The number of choices of \(K\) squares out of \(N^2\) squares is \(_{N^2}C_{K}\), and \(_{64}C_{8} =4426165368 \gt 4 \times 10^9\), so a naive brute force won’t fit in time.
However, since the red squares are mutually connected, we can predict that there are fairly small number of combinations that satisfies the conditions.
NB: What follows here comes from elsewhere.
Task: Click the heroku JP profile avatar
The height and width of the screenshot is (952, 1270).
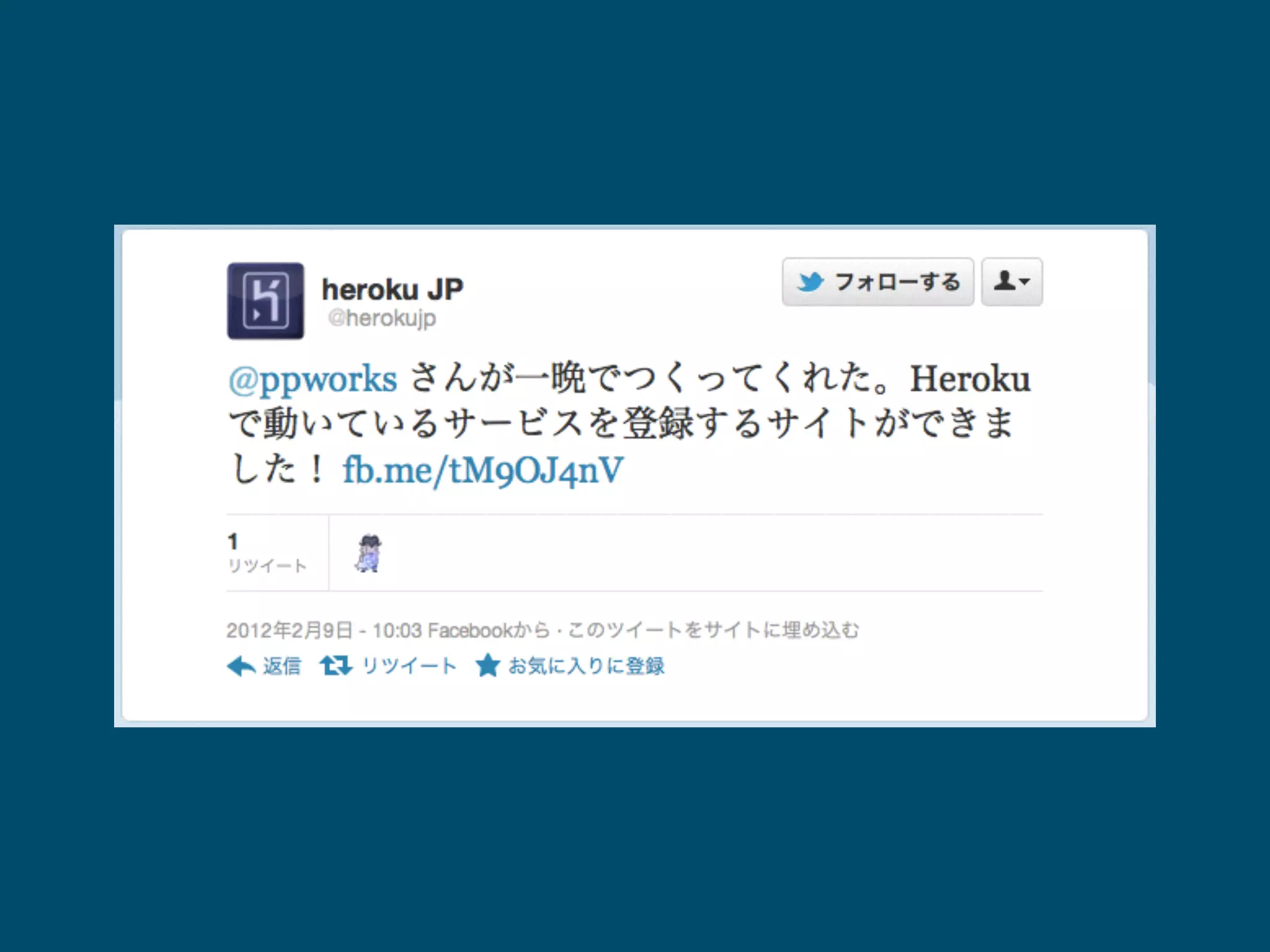Action: [x=265, y=301]
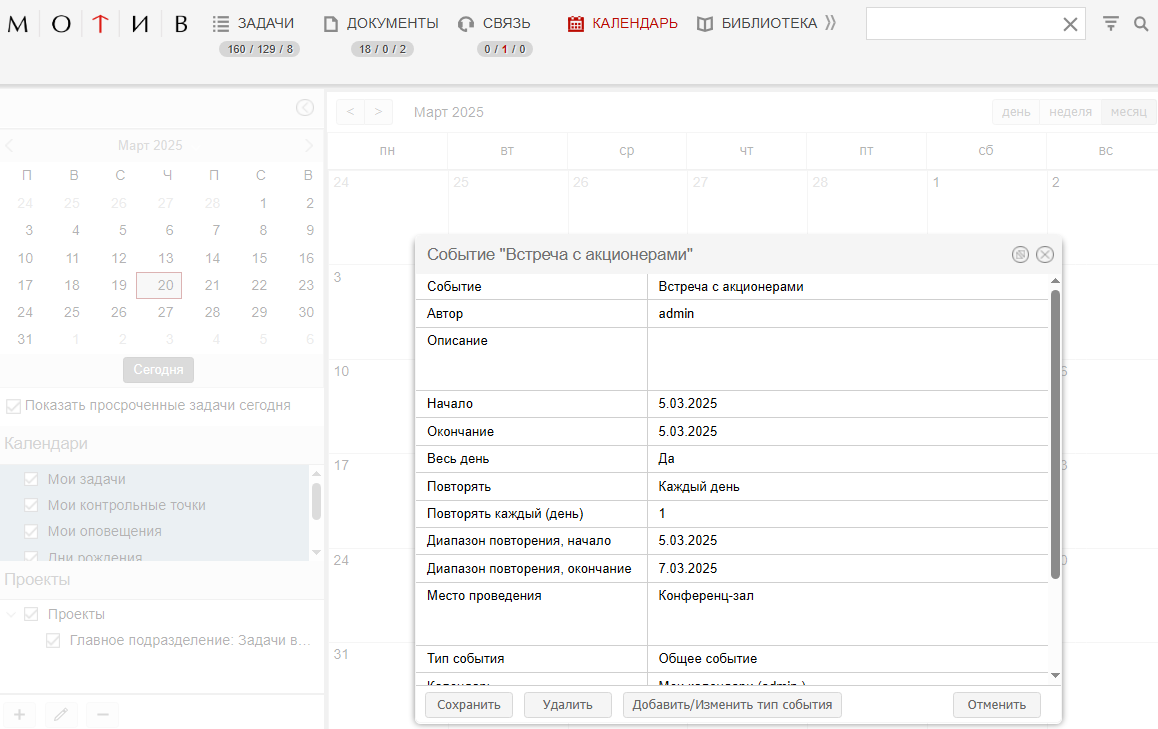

We may evaluate its upper bound in some mathematical way, but this time we can estimate it from the Sample Code \(3\).
Therefore, it is sufficient to perform a DFS (Depth-First Search) that enumerates the patterns in which the red squares are connected.
If you find it difficult to implement DFS, please refer to the following example as well.

#include<bits/stdc++.h>
using namespace std;
typedef long long ll;
typedef pair<ll,ll>l_l;

set<vector<string>>used;//boards already searched
vector<string>s;//current board
ll answer=0;//resulting answer
ll n;
vector<ll> dx={1,0,-1,0};
vector<ll> dy={0,1,0,-1};

bool valid(ll x,ll y){
    return 0<=x && x<=n-1 && 0<=y && y<=n-1;//If (x,y) is in the board
}

void dfs(ll num){
    //num: how many red squares do we have to place?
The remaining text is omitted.